Para Elias, o tecido social, a rede de necessidades em que está o indivíduo o leva a desenvolver  maior controle sobre pulsões, instintos e provoca reações emotivas a situações que antes passariam por normais ou corriqueiras. Por exemplo, hoje, soar o nariz  à mesa provoca reações de nojo em quem assiste. Elias foca seus estudos na refinação dos hábitos sociais que acontece quando a nobreza migra para a Corte, na França. Demonstra que as emoções humanas não são intrínsecas, necessárias e de origem biológica. Nascem e se modificam conforme o momento histórico e a rede de relações sociais na qual estamos inseridos. Nem sempre sentimos asco, amor, tristeza pelos mesmos fatos. A disciplinalização de conduta, uma espécie de autocontrole, desenvolve reações emocionais diferentes conforme a pressão social a que o indivíduo está submetido.

Mas o que isso tem a ver com o vampiro que casou e o homossexual que ficou noivo? Na atualidade,  associamos cada vez com maior naturalidade amor e sexo, como dois momentos necessários e coincidentes.  Não nos permitimos pulsões sexuais divorciadas de qualquer sentimento.
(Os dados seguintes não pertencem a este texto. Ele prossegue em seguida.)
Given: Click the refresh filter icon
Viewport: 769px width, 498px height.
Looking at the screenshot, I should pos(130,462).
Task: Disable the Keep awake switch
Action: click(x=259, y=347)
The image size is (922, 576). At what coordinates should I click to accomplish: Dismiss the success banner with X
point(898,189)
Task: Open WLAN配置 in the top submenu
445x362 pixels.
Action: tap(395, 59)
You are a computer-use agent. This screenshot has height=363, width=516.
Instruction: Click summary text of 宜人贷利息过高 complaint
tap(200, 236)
Não permitimos o desejo acontecer simplesmente, é preciso que ele ocorra num lugar específico, numa situação planejada e abençoada, coroado pelo amor. Em outras palavras, é preciso refrear  os instintos  e pulsões até o momento do sagrado. Sei que dirão que no passado a sexualidade foi muito mais reprimida e o casamento uma instituição muito mais legítima e necessária que hoje. Acontece que, até os anos 60, não se supunha o casamento como o espaço ideal para vivenciar a sexualidade, pois a mulher estava excluída desse direito. Somente quando conquistou lugar no mercado de trabalho, a mulher passou reivindicar e a defender a realização no casamento nos vários aspectos da vida, incluindo, o sexual.
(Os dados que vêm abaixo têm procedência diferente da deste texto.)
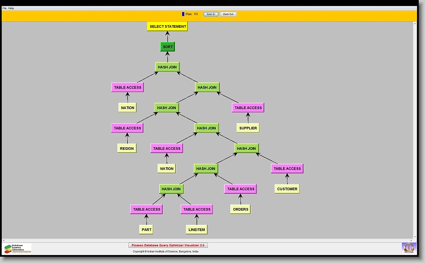Click the PART table node
The height and width of the screenshot is (263, 425).
(x=147, y=229)
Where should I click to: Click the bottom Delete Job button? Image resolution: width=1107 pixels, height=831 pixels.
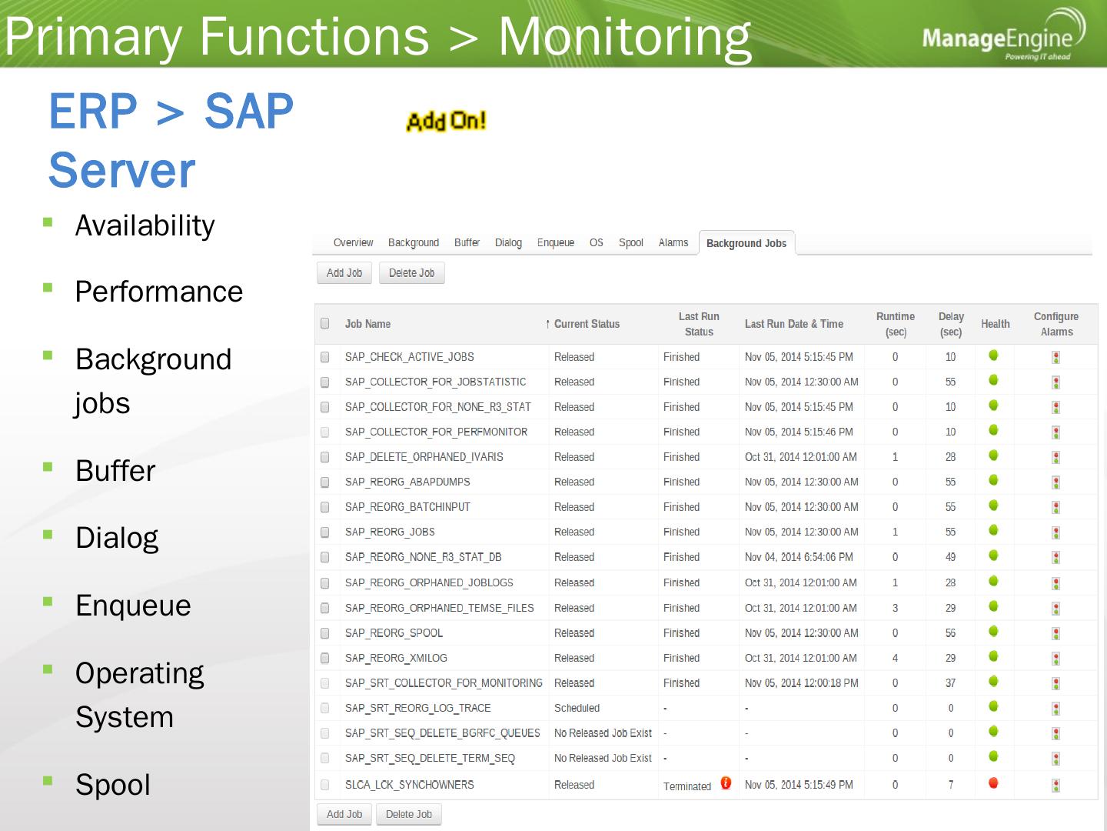[x=408, y=814]
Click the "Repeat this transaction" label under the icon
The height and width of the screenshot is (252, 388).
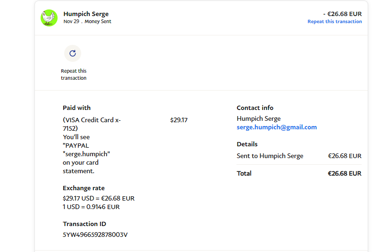tap(74, 75)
Posso afirmar, depois de tudo que li sobre casamento nos documentos da Igreja Católica, que essa instituição não foi criada para vivenciar a sexualidade. O casamento foi durante muito tempo um mero contrato econômico, laico, que ocorria entre famílias e sem qualquer  participação da Igreja.  Essa só irá reivindicá-lo como um sacramento, no século XII, com o objetivo político de interferir na união entre famílias nobres, o que significava a  anexação ou partilha de territórios e, em outras palavras, poder.  O casamento foi aceito pela Igreja como um celibato de menor grau. Pois, até então, pensava que a vida religiosa era para poucos, pois poucos estariam preparados para renunciar completamente ao mundo e a dedicar a Deus todos os seus dias. Havia um divórcio entre a vida dedicada a Deus e a vida mundana. O casamento é uma concessão da Igreja, que nasce com a reforma de seus dogmas.

Quando a Igreja começa a legislar sobre o casamento, desenvolve todo um conjunto de normas, onde estabelece os períodos permitidos  e até mesmo as posições aceitas na relação sexual. Há uma discussão entre historiadores sobre a influência que essas normas tiveram no crescimento populacional da Europa, já que os períodos em que o casal ficava proibido de manter relação sexual alcançavam parte considerável do ano. Somente na atualidade, o casamento passou a associar-se ao amor e a incluir também a sexualidade. O fundamento da união é o sentimento de amor, coroado pela realização sexual do casal. Essa associação, e diria confusão, entre amor, casamento e sexualidade é uma invenção atual.

Há uma evidência de que é possível a união duradoura, envolvendo sentimento e sexualidade. Parece claro que as coisas devam acontecer dessa forma, mas não é tão claro assim, pois só no século XX essa convenção se popularizou. No passado, os três momentos estavam muito bem separados. O prejudicial nessa associação é que ela cria regras morais para a sexualidade:  “só quando amamos uma pessoa é moralmente correto ter relações com ela”, ou que será preciso antes obedecer um ritual para viver qualquer experiência sexual. Há um elemento de incivilizado na sexualidade e no amor romântico que somente um longo processo civilizador possibilitou que a instituição casamento os incluísse e que estivessem tão naturalmente associados.